Task objective
All that should come back is the lines of the data below from the one containing "Screen dimensions: 499x373" to the one containing "Click the 本次降价", inclusive, exactly as they stand.

Collected data
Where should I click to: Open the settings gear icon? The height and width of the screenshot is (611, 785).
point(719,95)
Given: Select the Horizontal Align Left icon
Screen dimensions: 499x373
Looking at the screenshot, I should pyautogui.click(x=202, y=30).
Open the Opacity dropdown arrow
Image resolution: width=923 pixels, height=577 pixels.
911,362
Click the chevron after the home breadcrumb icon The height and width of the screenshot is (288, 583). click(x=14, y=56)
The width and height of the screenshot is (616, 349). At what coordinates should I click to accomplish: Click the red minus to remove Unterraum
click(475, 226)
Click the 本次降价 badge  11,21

* * *

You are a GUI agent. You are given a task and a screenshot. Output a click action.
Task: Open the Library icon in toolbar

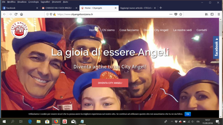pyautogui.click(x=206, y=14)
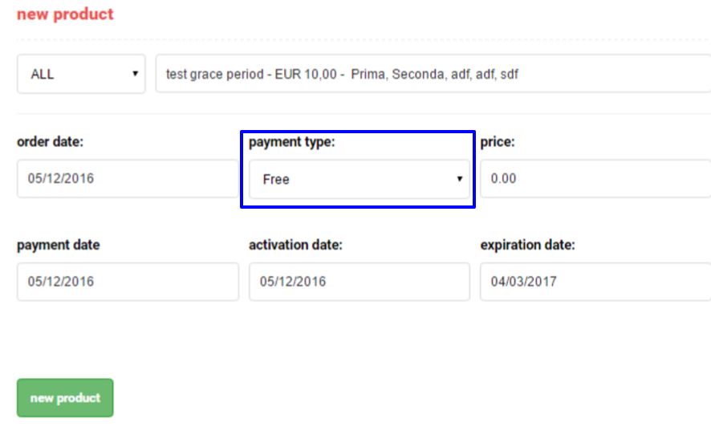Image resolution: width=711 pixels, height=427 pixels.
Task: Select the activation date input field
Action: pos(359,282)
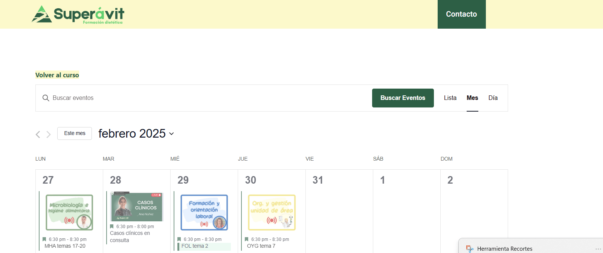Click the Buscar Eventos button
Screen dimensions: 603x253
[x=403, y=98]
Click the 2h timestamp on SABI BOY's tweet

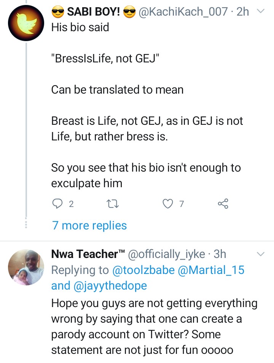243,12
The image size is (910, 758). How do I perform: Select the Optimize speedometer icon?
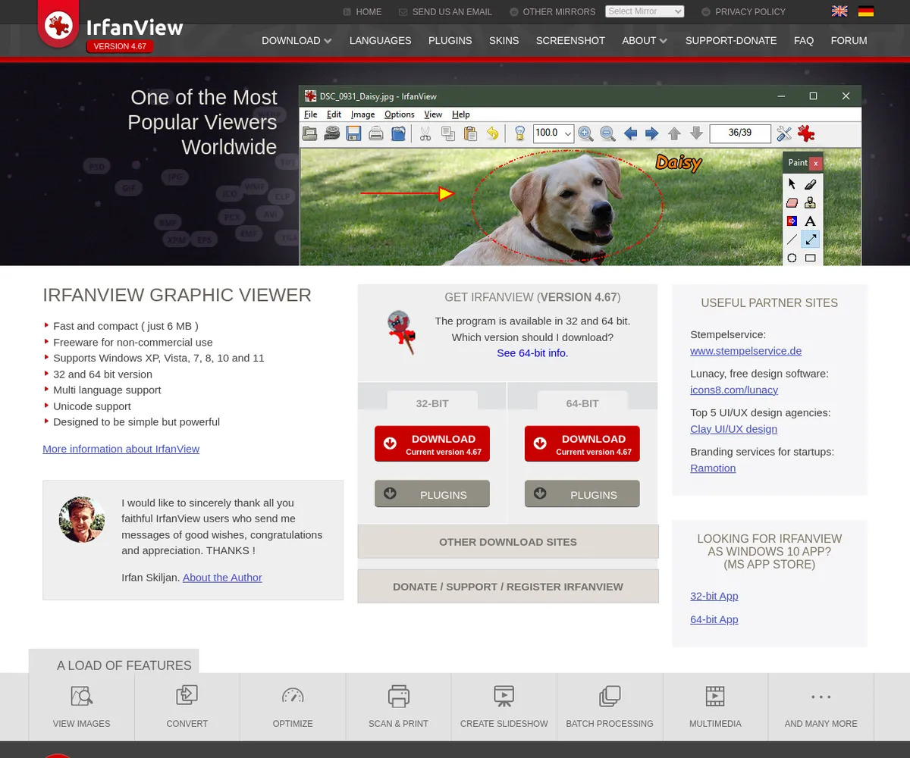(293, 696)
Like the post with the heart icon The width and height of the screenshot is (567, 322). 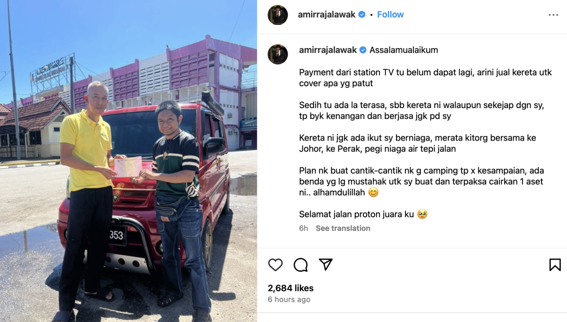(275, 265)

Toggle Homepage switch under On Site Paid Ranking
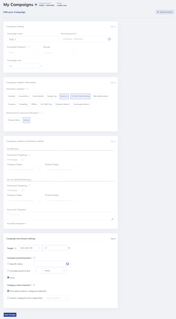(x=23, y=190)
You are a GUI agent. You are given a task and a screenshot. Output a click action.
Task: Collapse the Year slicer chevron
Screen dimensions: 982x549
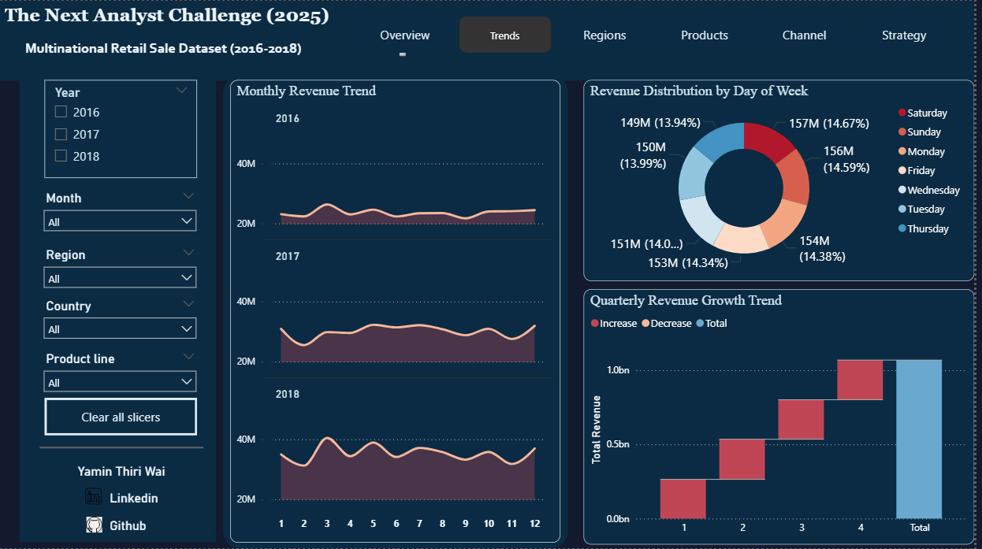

Response
Screen dimensions: 499x373
Looking at the screenshot, I should pyautogui.click(x=202, y=30).
Open the Opacity dropdown arrow
Image resolution: width=923 pixels, height=577 pixels.
911,362
Click the chevron after the home breadcrumb icon The height and width of the screenshot is (288, 583). click(x=14, y=56)
The width and height of the screenshot is (616, 349). At what coordinates should I click to accomplish: Click the red minus to remove Unterraum
click(475, 226)
Click the 本次降价 badge  11,21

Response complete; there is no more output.